Такие напоминания уместно сделать по поводу одного наиболее характерных опытов прозаизации поэзии в XIX веке. Серебряный век, прозаизуя в ряде своих литературных текстов поэзию, ставил перед собой иные задачи. Прежде всего, разумеется, этого рода опыты укладывались в общий контекст стремления к художественному синтезу как одна из естественных разновидностей такого синтеза. Как писались литературные произведения «наподобие» музыкальных, так писались и поэтические произведения «наподобие» прозаических. Причем одно могло сопутствовать другому в творчестве одного и того же художника.
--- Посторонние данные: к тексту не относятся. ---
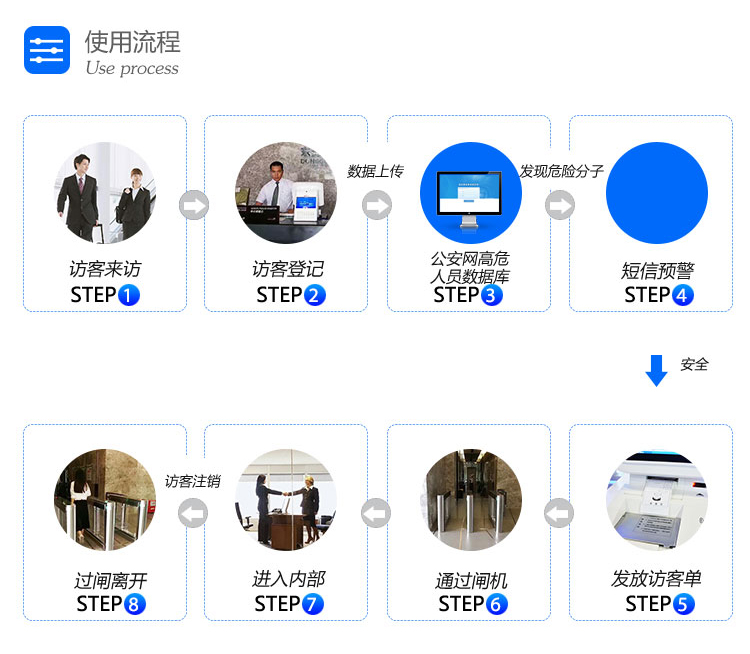Open the 访客登记 reception desk photo
The height and width of the screenshot is (654, 750).
pos(286,193)
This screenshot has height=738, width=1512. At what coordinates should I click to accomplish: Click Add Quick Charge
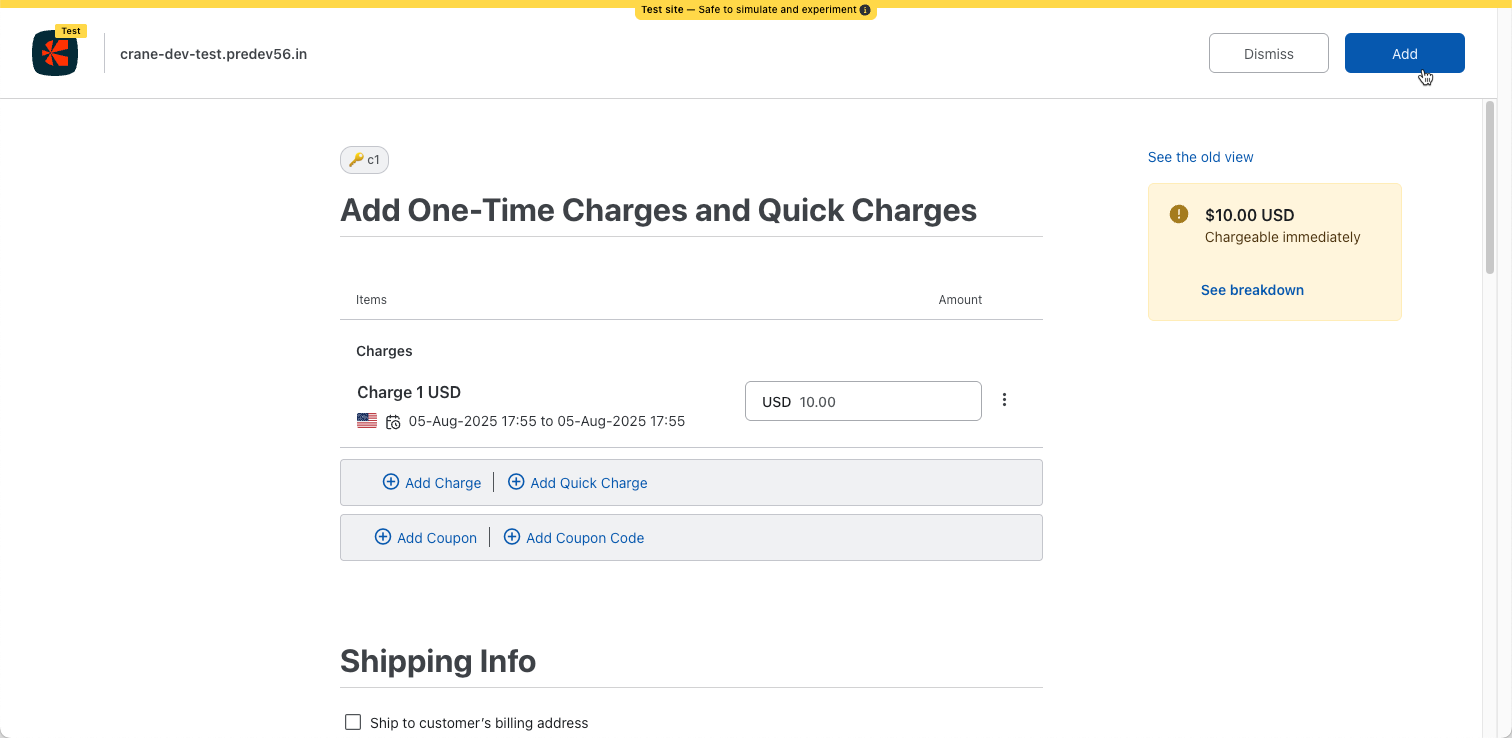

А. Блок параллельно «музыкальным» своим исканиям от лирических излияний «Стихов о Прекрасной Даме» пришел к поэме «Возмездие» с ее отчетливой повествовательной тенденцией, к сюжетным стихотворениям третьего тома (с сюжетикой именно прозаического типа), А. Белый – к стихотворным новеллам посвященной «памяти Некрасова» книги «Пепел» («Телеграфист», «Станция», «Каторжник», «Свадьба» и др.).
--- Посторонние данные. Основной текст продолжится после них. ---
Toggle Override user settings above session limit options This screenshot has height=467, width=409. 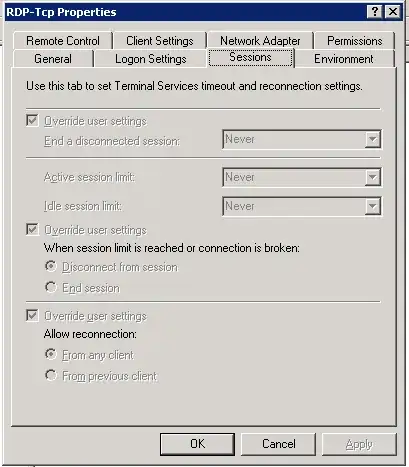[32, 229]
В свете рассматриваемой нами проблемы неожиданно конкретизируются сообщения мемуаристов, что Блок «в минуты надежды на возврат творчества мечтал кончить «Возмездие». Ему хотелось увидеть в русской поэзии возрождение поэмы с бытом и фабулой» [332] . В том же свете не удивительно, что современные исследователи обнаруживают в некоторых стихах Блока отчетливое «конситуативное сближение с прозаическим повествованием» [333] . Особенно интересным в ряду подобных наблюдений блоковедов представляется нам анализ известного стихотворения Блока «На железной дороге», проведенный Ал. Михайловым. Исследователь, основываясь на некоторых самонаблюдениях Блока, усматривает в этом произведении «сюжет, близкий толстовскому, но воплощенный в поэтическом произведении» [334] . Особенно характерно следующее замечание: такой сюжет мог быть воплощен в стихах «благодаря поэтической концентрации сюжета и нахождению такой меры условности, когда стихотворение становится как бы конспектом романа» [335] . (Тут нельзя не вспомнить, что «конспектами» упорно и с «нажимом» именовал свои прозаические произведения А.П. Чехов, тот самый Чехов, перед новаторством которого преклонялся Блок.) При этом «На железной дороге» не имеет ничего общего с прозой в чисто формальном плане – это текст, написанный полнокровным силлабо-тоническим стихом с рифмой, а не верлибр. Ал. Михайлов говорит о его близости эпической прозе в семантическом отношении.
332
Павлович Н. Воспоминания об Александре Блоке // Феникс. 1922, № 1. С. 157.
333
Еремина Л.И. «Седое утро» А.Блока // Образное слово А. Блока. – М., 1980. С. 135.
334
Михайлов Ал. Поэтический мир Блока // В мире Блока. – М., 1981. С. 148.
335
Михайлов Ал. Указ. соч. С. 150.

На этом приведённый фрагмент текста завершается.